If the type isn't set, it's not guaranteed to be any particular type, so it could default to:

• PCAP_TSTAMP_HOST_HIPREC if available and PCAP_TSTAMP_HOST_LOWPREC otherwise;
• the value corresponding to the time stamp type specified by the registry key, and something determined by the OS's capabilities if the registry key isn't present.

[dmiller-nmap]

This is very interesting! I'm removing the TIMESTAMPMODE_SYNCHRONIZATION_ON_CPU_* modes, which has the added benefit of reducing the size of the data structure used to keep synchronization info. I'll revisit this issue after the next release to see what other changes might be warranted.

[guyharris]

One suggestion: I think that TIMESTAMPMODE_QUERYSYSTEMTIME should be low-precise only on systems that do not support the precise time-of-day API. On newer systems it must default to the high-precision timestamp calls (KeQuerySystemTimePrecise). What would be the point of having low precision timestamps?

On newer systems (note that Windows Vista isn't supported in Npcap any more, and that Windows 7 either isn't supported by Microsoft any more or is only supported with some magical special super-extended support) the system should 1) default to KeQuerySystemTimePrecise() if the Registry key for the time stamp type isn't present at all and 2) use KeQuerySystemTimePrecise()if it's set toTIMESTAMPMODE_QUERYSYSTEMTIME`.

If the Registry key is set to some value other than TIMESTAMPMODE_QUERYSYSTEMTIME, should it still use KeQuerySystemTimePrecise() if it's available?

[guyharris]

One suggestion: I think that TIMESTAMPMODE_QUERYSYSTEMTIME should be low-precise only on systems that do not support the precise time-of-day API. On newer systems it must default to the high-precision timestamp calls (KeQuerySystemTimePrecise). What would be the point of having low precision timestamps?

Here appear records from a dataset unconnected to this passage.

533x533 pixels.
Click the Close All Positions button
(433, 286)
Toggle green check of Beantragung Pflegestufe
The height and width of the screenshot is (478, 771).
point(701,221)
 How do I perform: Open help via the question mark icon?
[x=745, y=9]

The only potential benefit would be if there were a performance overhead for KeQuerySystemTimePrecise() sufficient to make it worth using KeQuerySystemTime() if synchronization is important but precision isn't or using the performance counter if precision is important but synchronization isn't.

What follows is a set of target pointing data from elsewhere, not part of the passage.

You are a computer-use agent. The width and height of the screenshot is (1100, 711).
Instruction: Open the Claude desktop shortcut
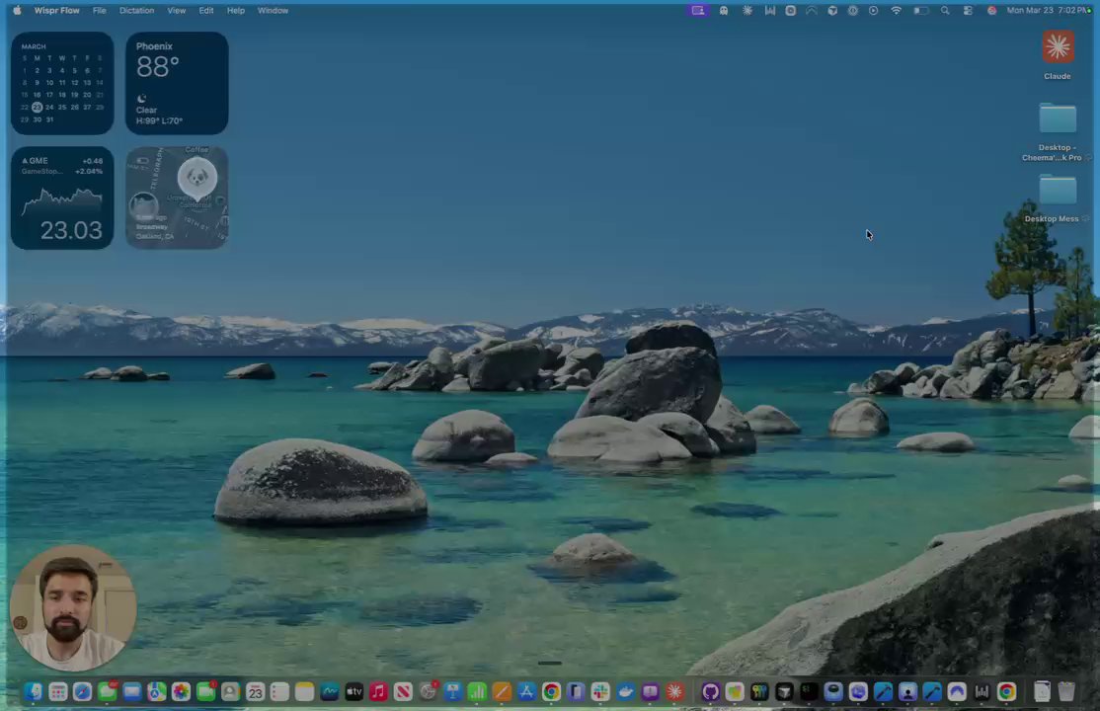point(1058,49)
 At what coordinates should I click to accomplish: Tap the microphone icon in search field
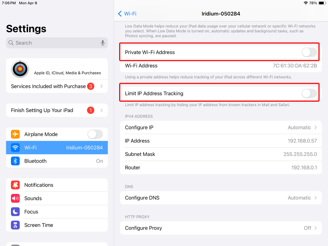coord(103,43)
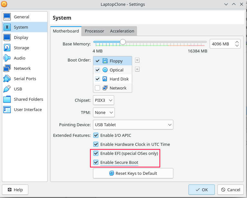Viewport: 247px width, 198px height.
Task: Open the Pointing Device USB Tablet dropdown
Action: click(x=133, y=125)
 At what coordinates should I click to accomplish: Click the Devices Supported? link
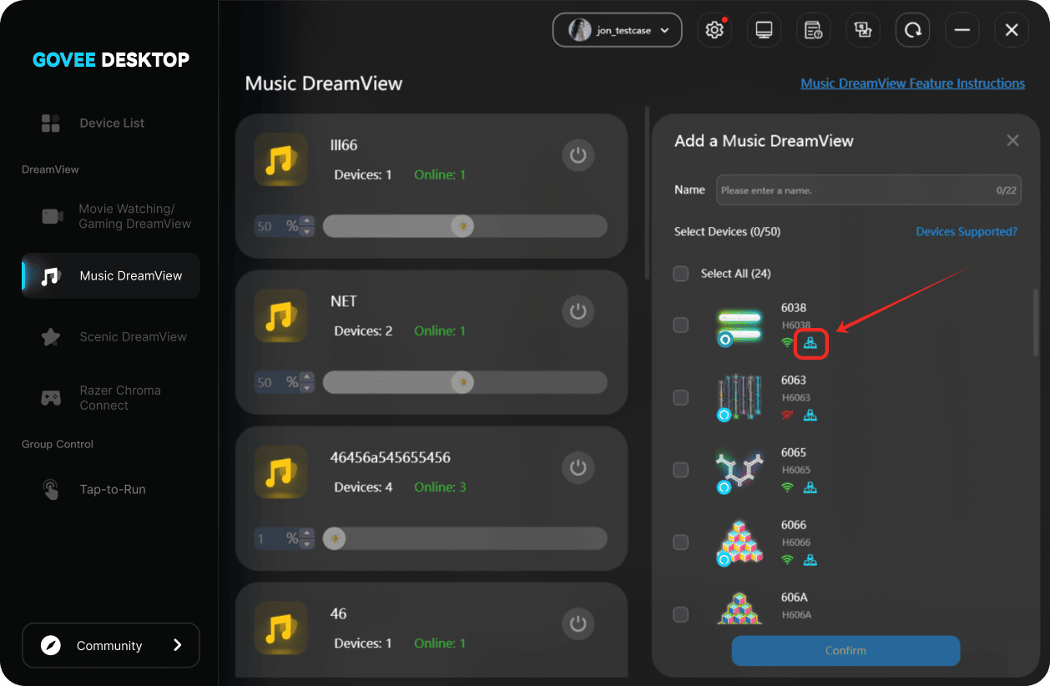click(966, 232)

Note that most UN*X kernels' internal API for drivers, system calls, etc. is like KeQuerySystemTimePrecise(), and that's what's used for time stamping packets in capture mechanisms, so its performance is good enough for those purposes. I suspect that's true of KeQuerySystemTimePrecise() as well.

[guyharris]

OK, they're all gone, so this is done.